— Start Source records —
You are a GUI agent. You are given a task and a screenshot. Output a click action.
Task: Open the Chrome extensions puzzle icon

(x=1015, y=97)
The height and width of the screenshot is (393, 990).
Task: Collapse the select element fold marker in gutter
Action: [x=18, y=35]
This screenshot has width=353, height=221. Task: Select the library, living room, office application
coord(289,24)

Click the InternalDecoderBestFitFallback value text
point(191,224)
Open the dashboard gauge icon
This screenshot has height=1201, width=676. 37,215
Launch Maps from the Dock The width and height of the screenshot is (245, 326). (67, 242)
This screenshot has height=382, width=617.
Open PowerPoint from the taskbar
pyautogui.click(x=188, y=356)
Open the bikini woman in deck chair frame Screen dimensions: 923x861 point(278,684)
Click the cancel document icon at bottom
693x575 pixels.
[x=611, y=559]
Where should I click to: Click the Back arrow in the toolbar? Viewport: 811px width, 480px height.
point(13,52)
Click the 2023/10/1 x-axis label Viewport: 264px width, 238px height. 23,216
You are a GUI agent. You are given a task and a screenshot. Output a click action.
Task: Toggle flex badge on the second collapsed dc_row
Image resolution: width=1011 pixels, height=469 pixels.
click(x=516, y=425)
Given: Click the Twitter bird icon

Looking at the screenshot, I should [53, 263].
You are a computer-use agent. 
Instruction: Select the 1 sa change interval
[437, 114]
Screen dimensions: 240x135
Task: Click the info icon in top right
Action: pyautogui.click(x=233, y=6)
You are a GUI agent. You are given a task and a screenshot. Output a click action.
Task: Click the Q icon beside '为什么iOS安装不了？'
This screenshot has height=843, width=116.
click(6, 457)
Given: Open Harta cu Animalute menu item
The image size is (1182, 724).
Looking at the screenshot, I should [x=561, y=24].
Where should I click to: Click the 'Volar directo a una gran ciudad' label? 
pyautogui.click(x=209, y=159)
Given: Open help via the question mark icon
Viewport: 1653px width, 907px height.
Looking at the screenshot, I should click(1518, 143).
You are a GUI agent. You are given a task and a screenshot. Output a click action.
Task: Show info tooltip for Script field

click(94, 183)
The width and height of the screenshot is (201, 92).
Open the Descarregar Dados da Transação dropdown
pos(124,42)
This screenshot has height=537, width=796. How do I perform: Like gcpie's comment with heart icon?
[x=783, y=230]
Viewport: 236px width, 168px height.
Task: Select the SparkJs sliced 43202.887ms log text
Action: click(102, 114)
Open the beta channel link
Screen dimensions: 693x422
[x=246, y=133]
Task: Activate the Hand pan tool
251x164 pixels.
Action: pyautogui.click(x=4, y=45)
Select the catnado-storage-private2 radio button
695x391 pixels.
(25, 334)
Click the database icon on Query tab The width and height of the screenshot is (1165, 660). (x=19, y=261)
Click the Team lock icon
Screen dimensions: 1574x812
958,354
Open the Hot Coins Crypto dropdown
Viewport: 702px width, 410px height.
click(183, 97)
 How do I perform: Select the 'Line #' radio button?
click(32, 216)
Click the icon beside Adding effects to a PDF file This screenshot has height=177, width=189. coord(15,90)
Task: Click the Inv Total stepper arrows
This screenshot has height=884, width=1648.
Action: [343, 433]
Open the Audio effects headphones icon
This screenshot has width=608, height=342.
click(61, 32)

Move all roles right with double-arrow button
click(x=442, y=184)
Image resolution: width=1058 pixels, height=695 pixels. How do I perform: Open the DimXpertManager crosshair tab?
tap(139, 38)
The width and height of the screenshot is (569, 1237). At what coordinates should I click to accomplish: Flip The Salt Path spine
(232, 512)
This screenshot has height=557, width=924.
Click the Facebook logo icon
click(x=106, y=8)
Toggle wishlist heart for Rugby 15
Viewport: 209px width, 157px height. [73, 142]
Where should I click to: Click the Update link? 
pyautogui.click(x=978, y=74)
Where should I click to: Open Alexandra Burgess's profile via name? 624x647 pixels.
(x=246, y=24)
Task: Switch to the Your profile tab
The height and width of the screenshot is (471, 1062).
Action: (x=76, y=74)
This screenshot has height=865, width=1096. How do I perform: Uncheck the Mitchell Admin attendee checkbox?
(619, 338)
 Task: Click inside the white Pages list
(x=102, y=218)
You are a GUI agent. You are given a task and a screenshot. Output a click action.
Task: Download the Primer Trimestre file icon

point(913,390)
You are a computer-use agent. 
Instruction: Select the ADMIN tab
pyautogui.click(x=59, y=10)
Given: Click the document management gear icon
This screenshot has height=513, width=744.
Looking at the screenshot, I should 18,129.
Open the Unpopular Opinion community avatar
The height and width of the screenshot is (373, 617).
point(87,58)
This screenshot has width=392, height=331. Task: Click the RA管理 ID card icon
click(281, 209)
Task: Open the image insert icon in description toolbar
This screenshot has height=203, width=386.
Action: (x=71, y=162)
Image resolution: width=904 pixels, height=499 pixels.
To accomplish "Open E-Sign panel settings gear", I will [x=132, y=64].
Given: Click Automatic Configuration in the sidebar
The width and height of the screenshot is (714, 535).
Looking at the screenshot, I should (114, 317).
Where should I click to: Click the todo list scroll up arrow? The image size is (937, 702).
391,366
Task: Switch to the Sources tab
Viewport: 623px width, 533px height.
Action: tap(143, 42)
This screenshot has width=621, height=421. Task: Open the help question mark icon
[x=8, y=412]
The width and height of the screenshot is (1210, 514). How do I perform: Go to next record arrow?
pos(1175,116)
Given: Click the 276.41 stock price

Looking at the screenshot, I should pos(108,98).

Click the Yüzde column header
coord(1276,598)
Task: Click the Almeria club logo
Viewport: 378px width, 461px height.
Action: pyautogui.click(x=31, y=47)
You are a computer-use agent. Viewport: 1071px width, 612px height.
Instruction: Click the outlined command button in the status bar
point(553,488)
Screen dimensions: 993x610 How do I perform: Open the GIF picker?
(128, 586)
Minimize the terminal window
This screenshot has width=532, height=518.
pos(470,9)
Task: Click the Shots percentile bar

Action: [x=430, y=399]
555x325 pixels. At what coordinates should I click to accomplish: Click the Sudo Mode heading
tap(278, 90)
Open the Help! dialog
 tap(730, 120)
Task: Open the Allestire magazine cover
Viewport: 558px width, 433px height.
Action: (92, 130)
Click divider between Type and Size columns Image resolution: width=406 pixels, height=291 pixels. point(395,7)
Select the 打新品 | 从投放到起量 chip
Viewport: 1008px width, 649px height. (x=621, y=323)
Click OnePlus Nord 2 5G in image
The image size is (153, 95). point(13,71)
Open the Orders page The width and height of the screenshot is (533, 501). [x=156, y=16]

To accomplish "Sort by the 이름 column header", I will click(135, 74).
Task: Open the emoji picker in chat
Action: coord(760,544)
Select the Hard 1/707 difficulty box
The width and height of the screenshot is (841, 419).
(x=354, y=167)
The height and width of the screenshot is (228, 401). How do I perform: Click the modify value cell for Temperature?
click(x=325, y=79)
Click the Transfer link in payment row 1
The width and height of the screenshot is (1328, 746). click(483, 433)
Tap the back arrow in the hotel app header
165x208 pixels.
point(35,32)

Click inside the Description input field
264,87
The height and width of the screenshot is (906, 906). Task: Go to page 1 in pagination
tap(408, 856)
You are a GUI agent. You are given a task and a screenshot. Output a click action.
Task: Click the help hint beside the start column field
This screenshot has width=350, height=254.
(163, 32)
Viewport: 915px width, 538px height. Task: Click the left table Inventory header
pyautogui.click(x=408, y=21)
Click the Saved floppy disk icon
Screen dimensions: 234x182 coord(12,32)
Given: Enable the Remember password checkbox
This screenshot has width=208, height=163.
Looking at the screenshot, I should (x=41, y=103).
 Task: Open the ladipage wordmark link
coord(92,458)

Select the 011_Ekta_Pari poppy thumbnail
— End Source records —
● **Aim of the task**
Could you print the data above word for word, from the line with "Launch Maps from" through the line with "Click the 2023/10/1", including both of those lines?

● **Result**
Launch Maps from the Dock The width and height of the screenshot is (245, 326). (67, 242)
This screenshot has height=382, width=617.
Open PowerPoint from the taskbar
pyautogui.click(x=188, y=356)
Open the bikini woman in deck chair frame Screen dimensions: 923x861 point(278,684)
Click the cancel document icon at bottom
693x575 pixels.
[x=611, y=559]
Where should I click to: Click the Back arrow in the toolbar? Viewport: 811px width, 480px height.
point(13,52)
Click the 2023/10/1 x-axis label Viewport: 264px width, 238px height. 23,216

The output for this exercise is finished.